YOUR ASSIGNMENT:
Reproduced exactly, the lines from the start of the material through the line containing "Viewport: 840px width, 622px height." should be the whole answer, with pictures excluded.

::::

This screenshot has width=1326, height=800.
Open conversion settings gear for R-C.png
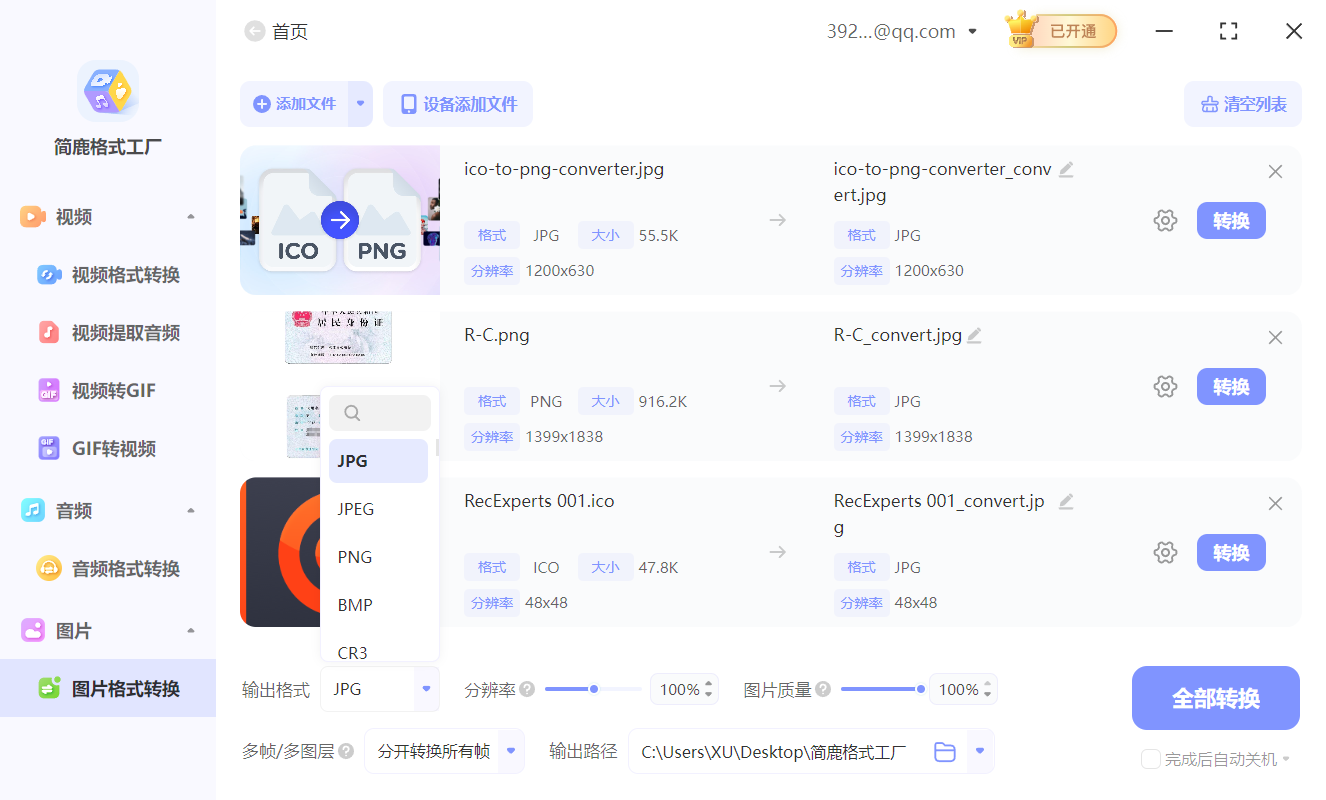tap(1165, 386)
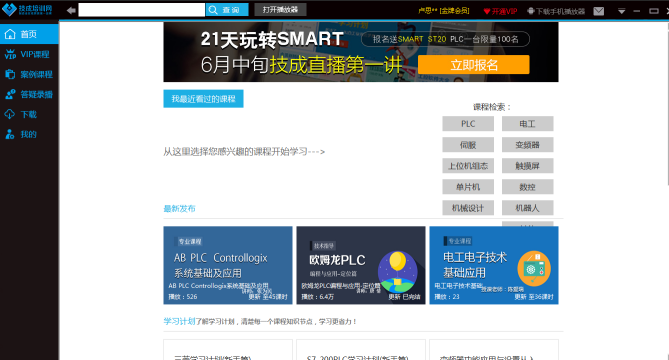Focus the search input field
This screenshot has width=669, height=360.
(x=142, y=10)
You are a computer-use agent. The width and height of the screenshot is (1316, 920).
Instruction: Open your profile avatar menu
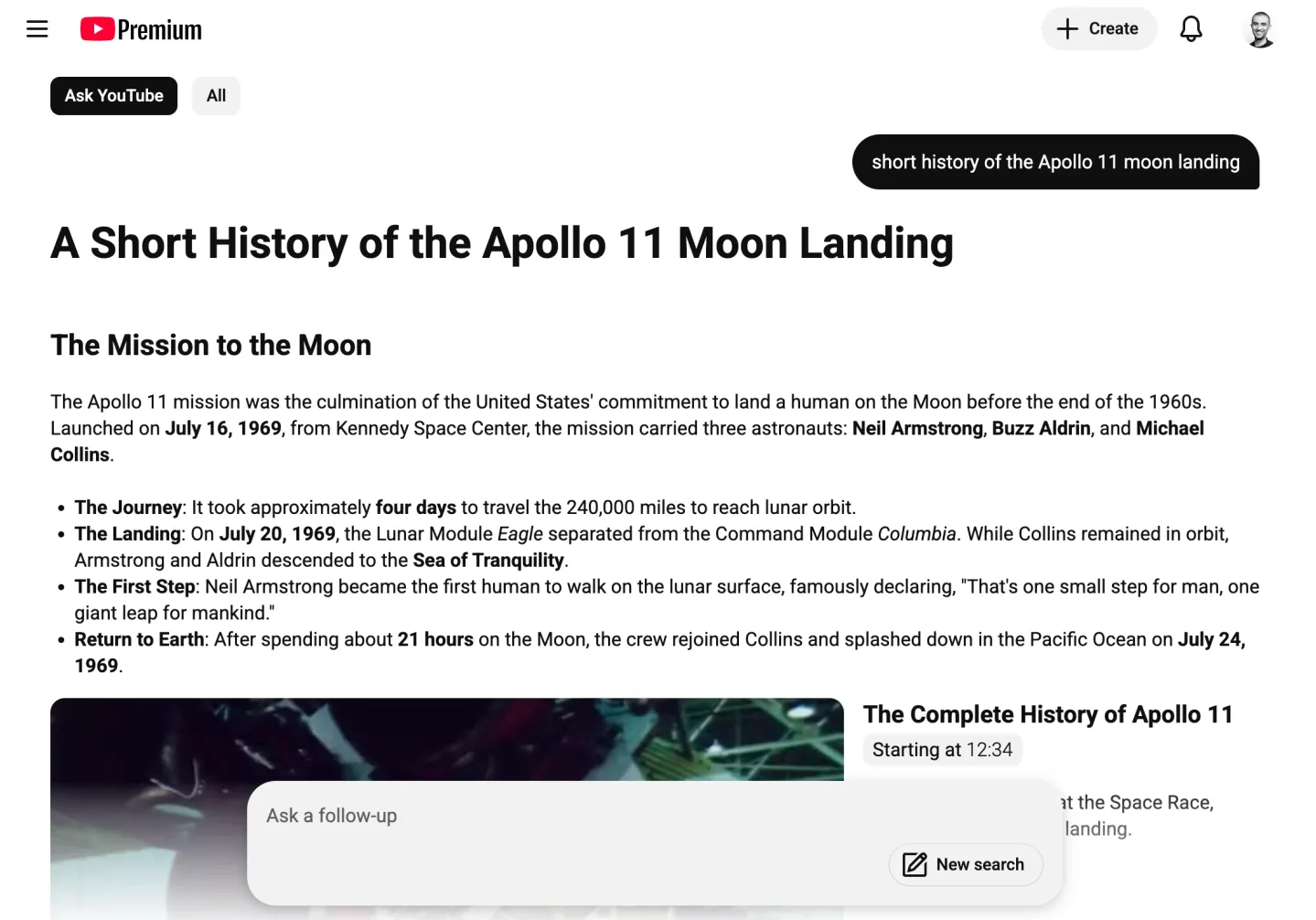(x=1259, y=28)
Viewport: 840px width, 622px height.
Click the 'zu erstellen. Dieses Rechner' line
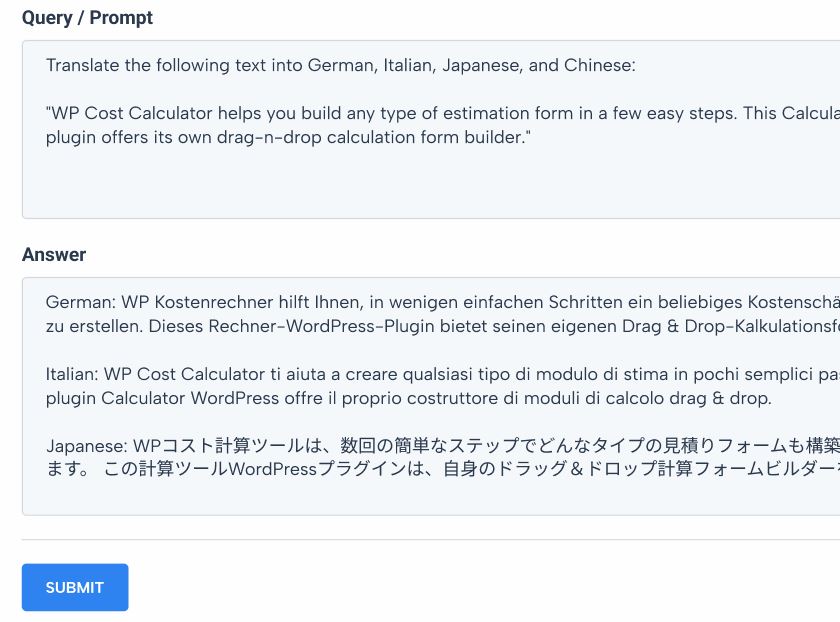point(442,326)
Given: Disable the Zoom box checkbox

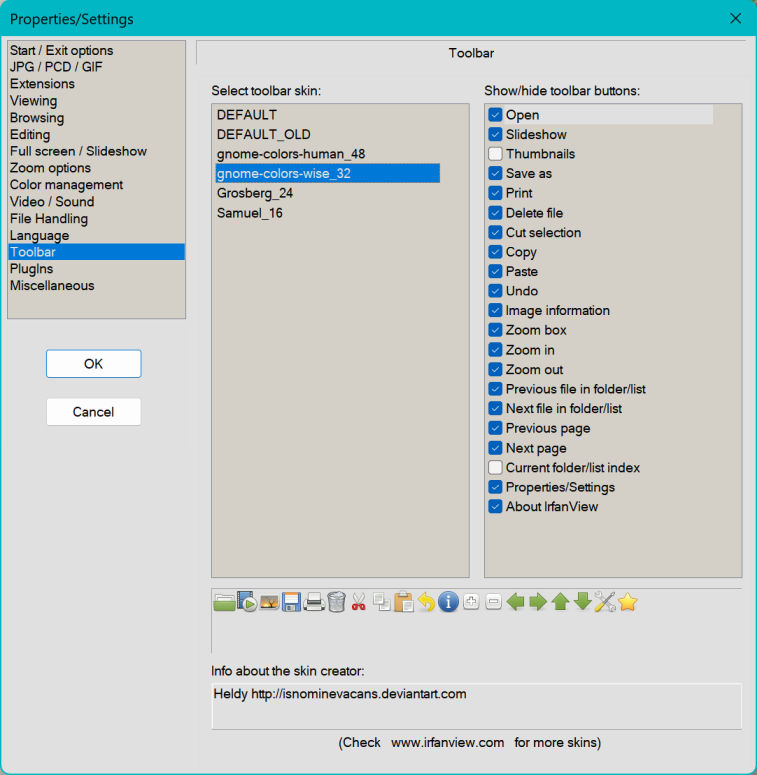Looking at the screenshot, I should pos(495,330).

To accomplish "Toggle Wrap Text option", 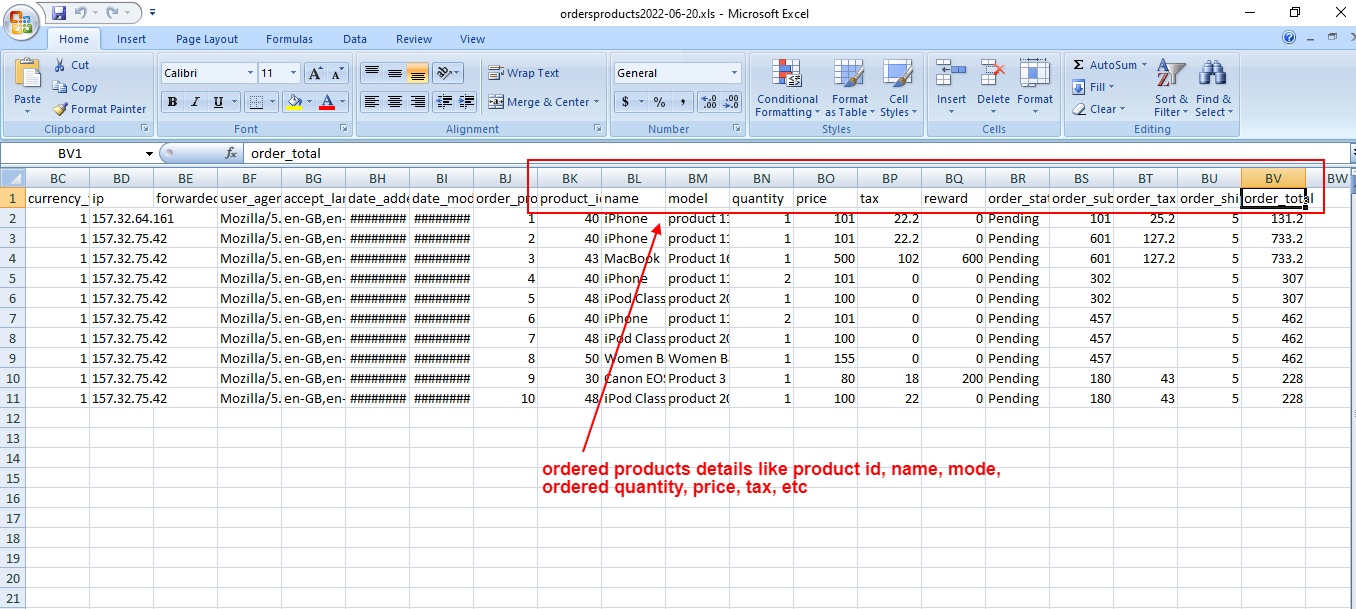I will [523, 73].

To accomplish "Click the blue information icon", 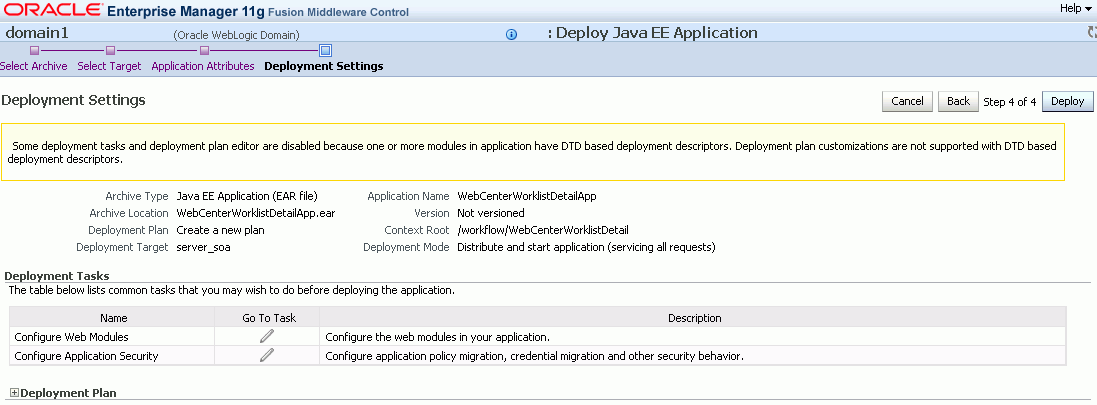I will point(511,34).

::::

OUTPUT:
This screenshot has width=1326, height=800.
Open conversion settings gear for R-C.png
tap(1165, 386)
Focus the search input field
This screenshot has width=669, height=360.
(x=142, y=10)
You are a computer-use agent. The width and height of the screenshot is (1316, 920).
Instruction: Open your profile avatar menu
(x=1259, y=28)
Viewport: 840px width, 622px height.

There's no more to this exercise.